Entretanto, o FMI calcula que o crescimento da economia portuguesa se tenha fixado nos 6,2 por cento em 2022. As estimativas para este ano, no entanto, foram reduzidas para 0,7 por cento, aumentando para 2,4 por cento em 2024. Para além da instabilidade a nível global, outros factores que afectam as perspectivas de crescimento português incluem o impacto das alterações da política monetária do Banco Central Europeu, com sucessivos aumentos das taxas de juro para controlar a galopante inflação na zona euro.

Agenda preenchida

Tanto Bernardo Mendia como Carlos Torres – que colaboram regularmente através das respectivas organizações – indicam que as duas associações possuem planos ambiciosos de cooperação e uma possível agenda de eventos bem preenchida para 2023 e 2024.

“Temos um plano muito ambicioso para os próximos dois anos, que será apresentado à direcção. Planeamos organizar duas delegações à China, incluindo Macau, em 2023 e 2024, para levar empresários e reatar relações que se tenham eventualmente perdido. Estes dois anos serão muito importantes para a relação bilateral entre Portugal e China”, realça Bernardo Mendia.

Para acentuar essa importância, o dirigente relembra que em 2023 se celebram 510 anos da chegada de Jorge Álvares à China, mais concretamente a Tamão, onde agora Hong Kong se encontra, e a própria CCILC vai celebrar 45 anos este ano, com vários eventos e a publicação de livros comemorativos.

Outro marco importante será a abertura de uma nova delegação da CCILC em Xangai, com 2024 a assinalar também os 25 anos da transferência da administração de Macau de Portugal para a China.
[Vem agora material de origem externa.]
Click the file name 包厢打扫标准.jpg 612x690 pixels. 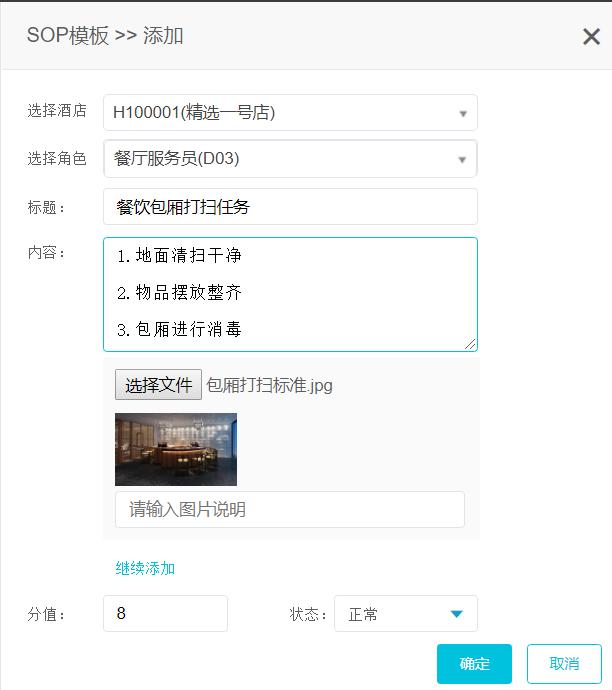pyautogui.click(x=269, y=385)
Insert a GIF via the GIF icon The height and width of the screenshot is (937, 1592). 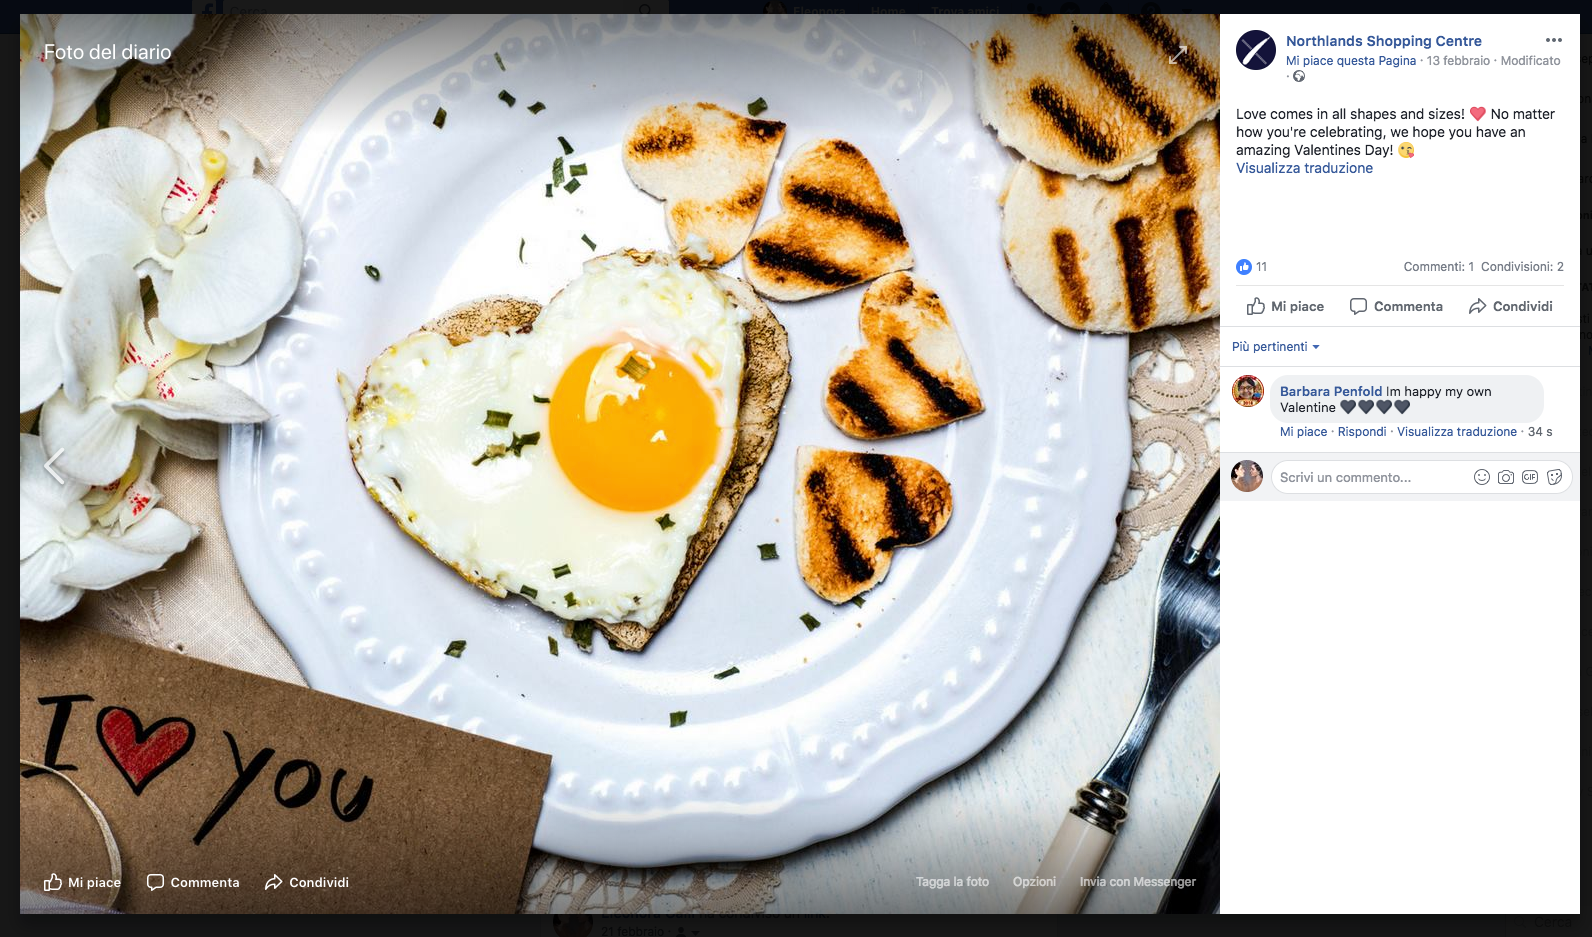[1530, 477]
“São muitas as efemérides a ter lugar nos próximos dois anos, o que vai criar boas oportunidades para os empresários, pois teremos boas narrativas e muita atenção das autoridades”, aponta Bernardo Mendia, que integra também os órgãos sociais da PHKCCI.
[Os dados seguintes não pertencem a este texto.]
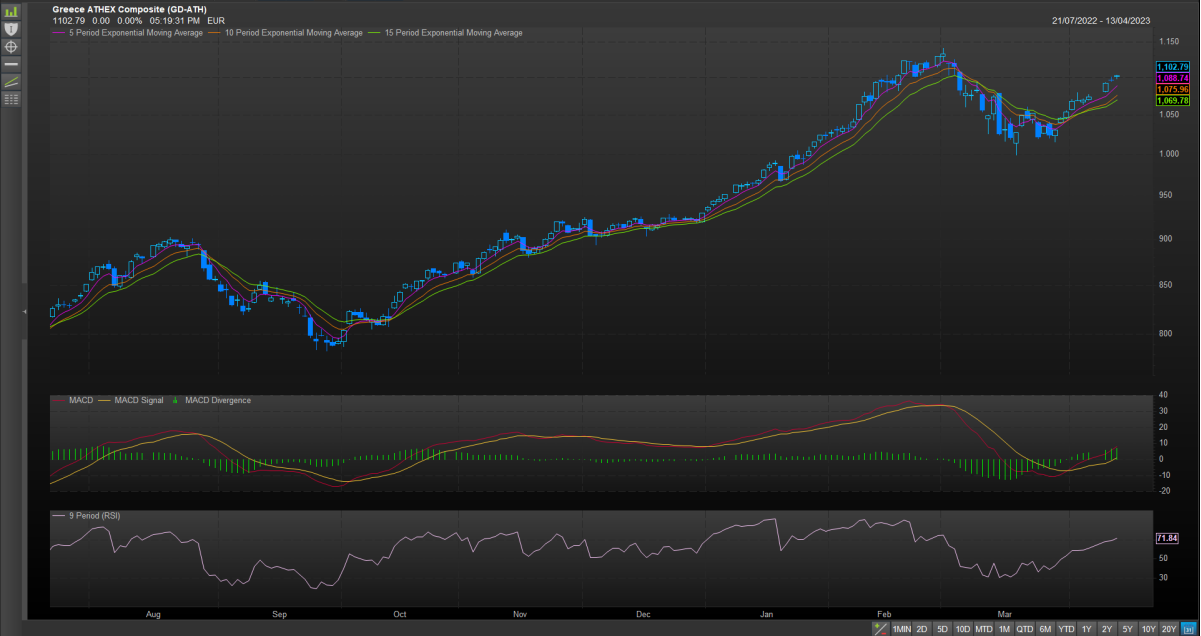Screen dimensions: 1201x636
Task: Select the trend line drawing tool
Action: 11,81
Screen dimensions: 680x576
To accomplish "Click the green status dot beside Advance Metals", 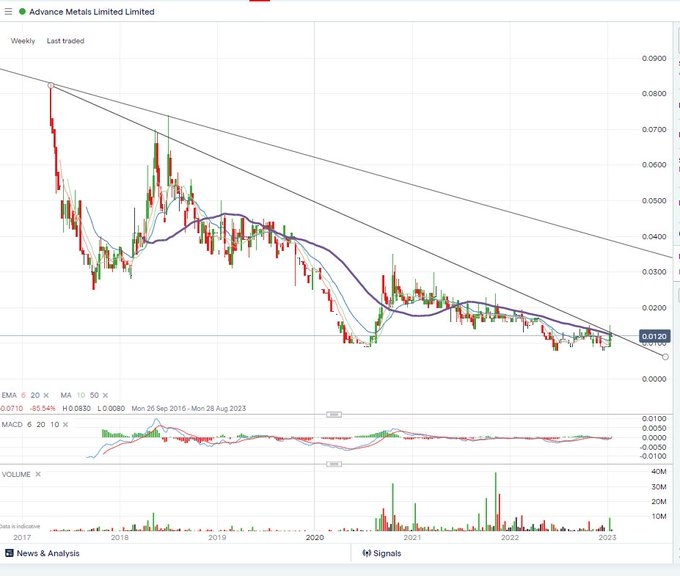I will click(22, 12).
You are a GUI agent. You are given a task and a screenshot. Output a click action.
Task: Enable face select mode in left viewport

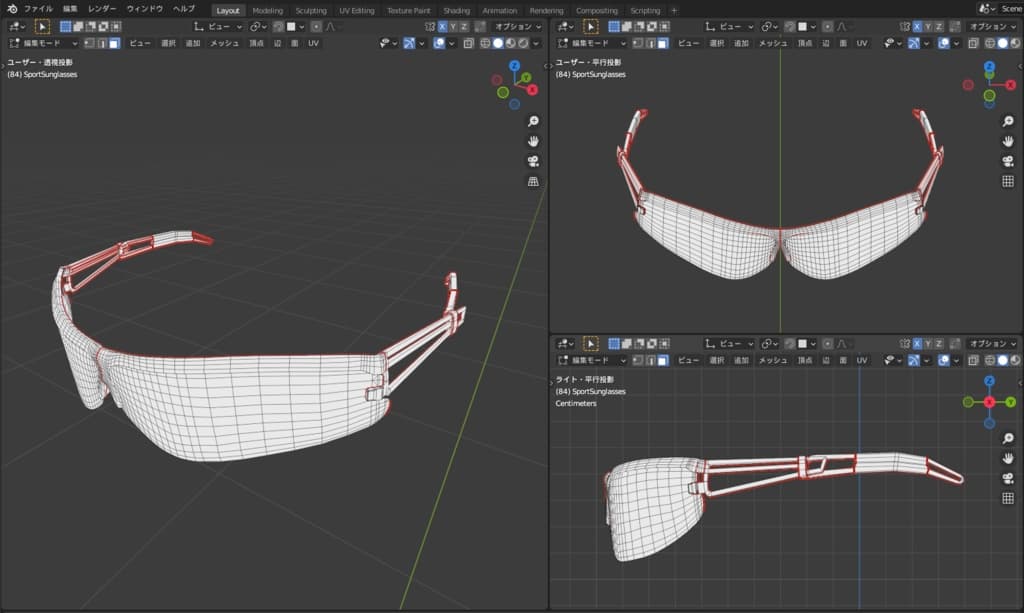[x=115, y=43]
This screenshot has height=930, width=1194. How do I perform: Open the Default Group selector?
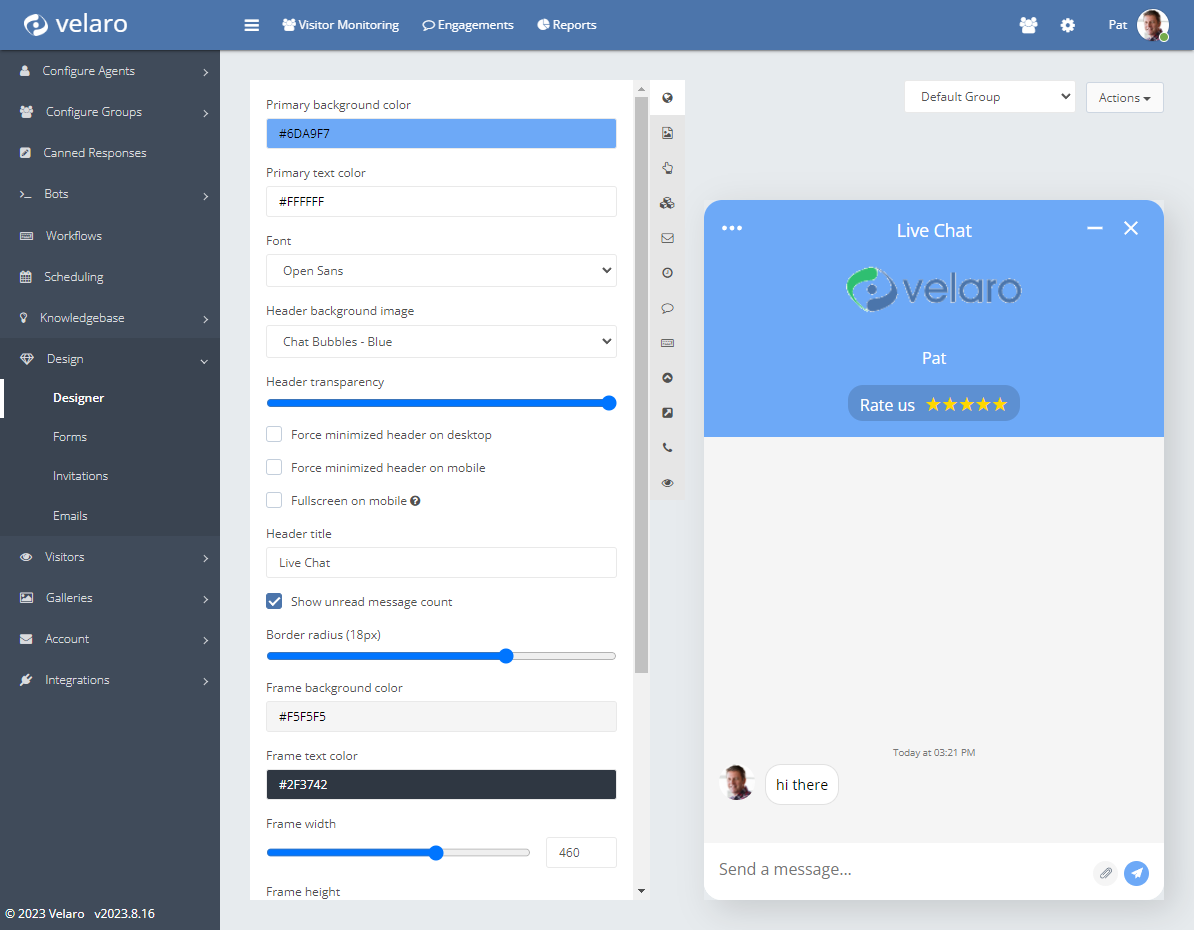989,97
Por seu turno, Carlos Torres diz que a associação que representa irá organizar pela primeira vez actividades para celebrar o Ano Novo Lunar no Porto, em cooperação com o Departamento Económico e Comercial do Governo de Hong Kong.
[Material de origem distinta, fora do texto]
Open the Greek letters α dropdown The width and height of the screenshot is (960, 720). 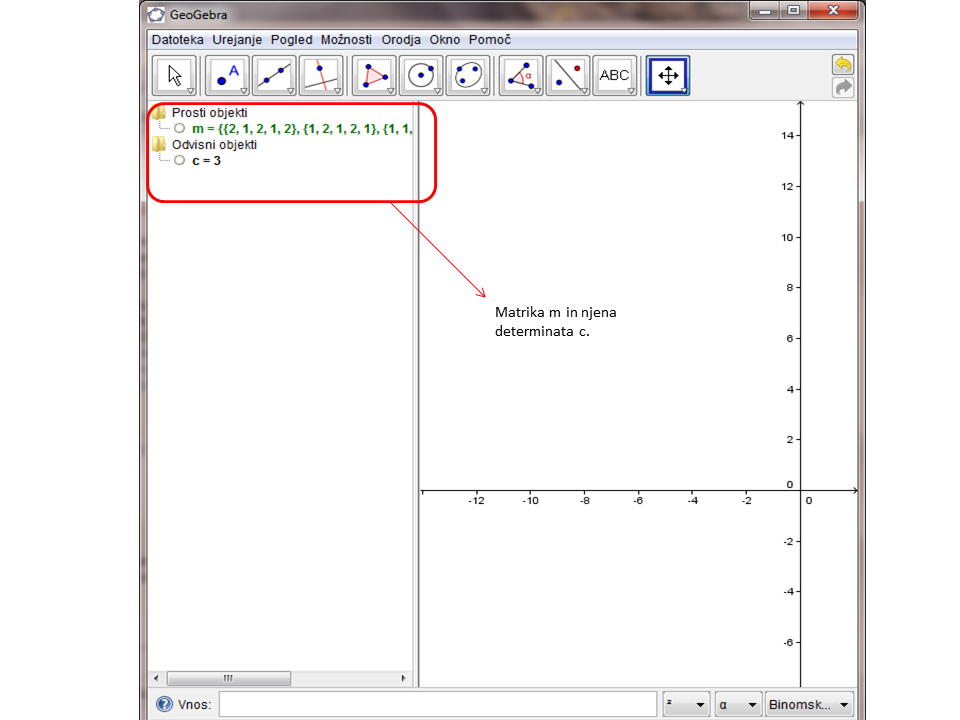click(737, 703)
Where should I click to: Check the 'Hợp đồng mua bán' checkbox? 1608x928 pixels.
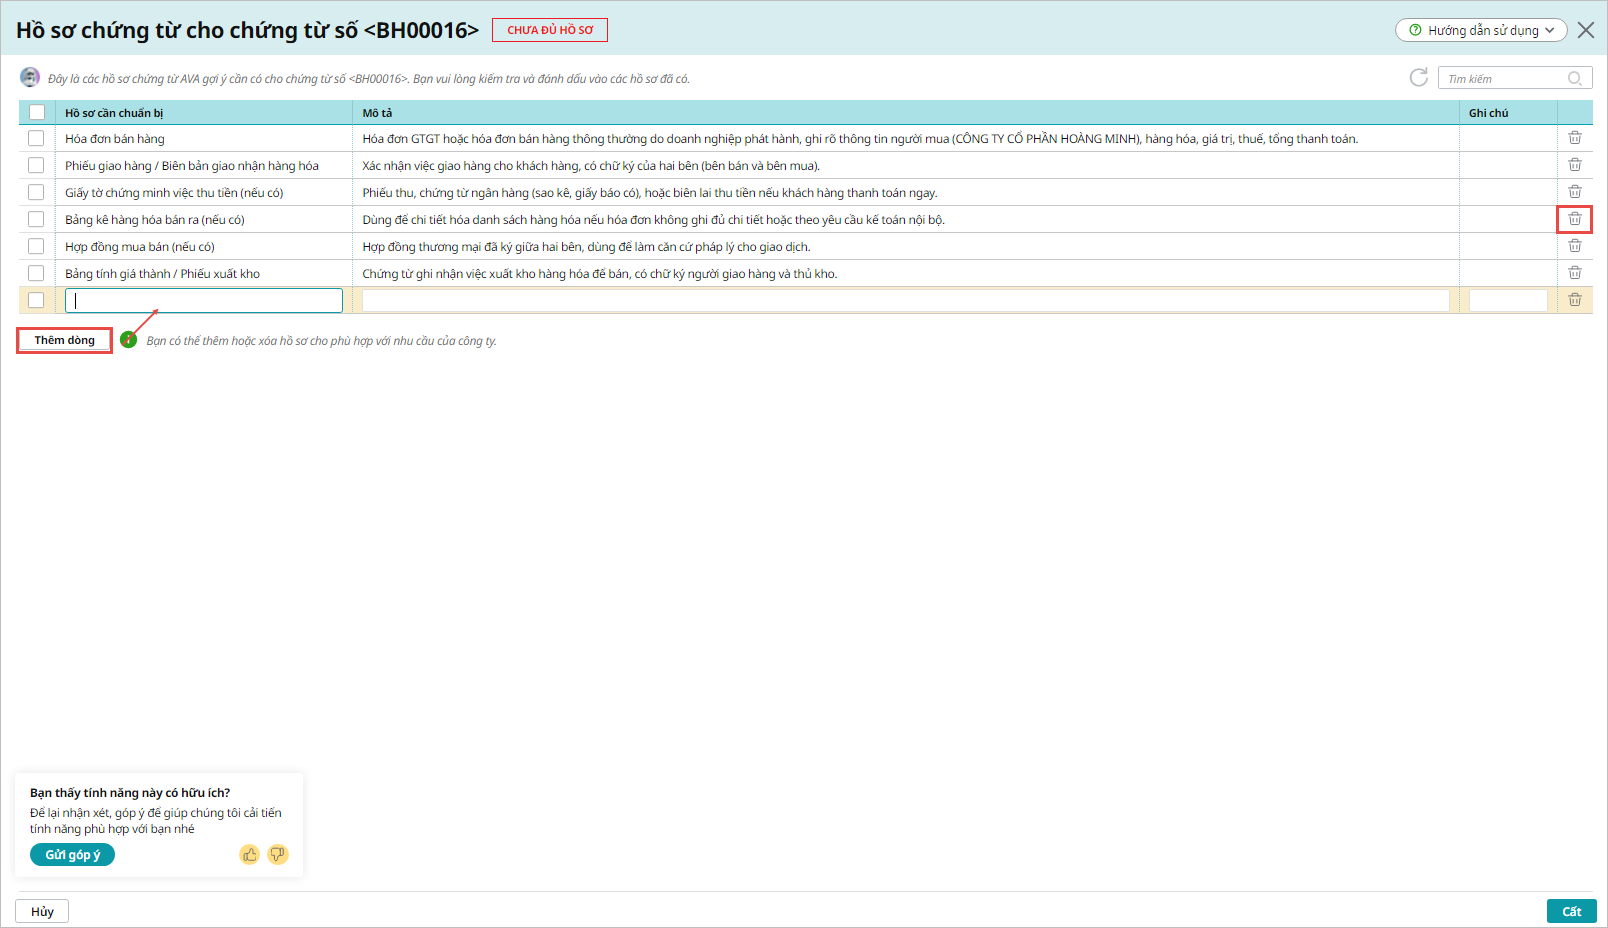point(37,246)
“Um fórum sobre a internacionalização e exportação vai ser organizado em Março, no Porto. Será a segunda edição deste evento, que teve lugar em Lisboa no ano passado, e que vai juntar cerca de 26 câmaras de comércio e indústria portuguesas”, afirma Carlos Torres.


“Agora que as medidas de controlo pandémico estão a ser eliminadas as perspectivas são muito positivas”

CARLOS TORRES
SECRETÁRIO-GERAL DA CÂMARA DE COMÉRCIO E INDÚSTRIA PORTUGAL-HONG KONG

Entretanto, em 2023 será lançada uma Câmara de Comércio e Indústria Hong Kong-Portugal, uma entidade registada em Hong Kong que servirá de representação empresarial portuguesa no território vizinho e estará alinhada com os desígnios da PHKCCI.

“Trata-se de uma iniciativa de empresários portugueses que conta com o apoio quer do Consulado Geral de Portugal em Macau e Hong Kong, quer do Cônsul Honorário de Portugal em Hong Kong, o Comendador Dr. Ambrose So”, revela Carlos Torres.

Para 2024, está planeada também uma reunião de câmaras de comércio portuguesas no estrangeiro – organizada regularmente no Brasil – que terá lugar pela primeira vez em Hong Kong. Esta é uma iniciativa da Rede das Câmaras de Comércio Portuguesas e da PHKCCI.

Em 2022, a PHKCCI organizou a primeira edição do prémio Comendador Ambrose So, com o galardão entregue à agência de investimento Invest Hong Kong. O prémio promovido pela PHKCCI é atribuído bienalmente e tem como principal objectivo homenagear publicamente cidadãos, empresas e entidades que se tenham distinguido pelos seus feitos e/ou contributos no âmbito das relações comerciais entre Portugal e Hong Kong. 

O Invest Hong Kong é o departamento governamental responsável pelo investimento estrangeiro directo no território vizinho, apoiando empresas do exterior a estabelecer ou a expandir operações em Hong Kong.

“A Invest Hong Kong tem oferecido um grande apoio aos nossos eventos, o próprio director-geral já veio participar em vários eventos em Portugal”, refere Carlos Torres.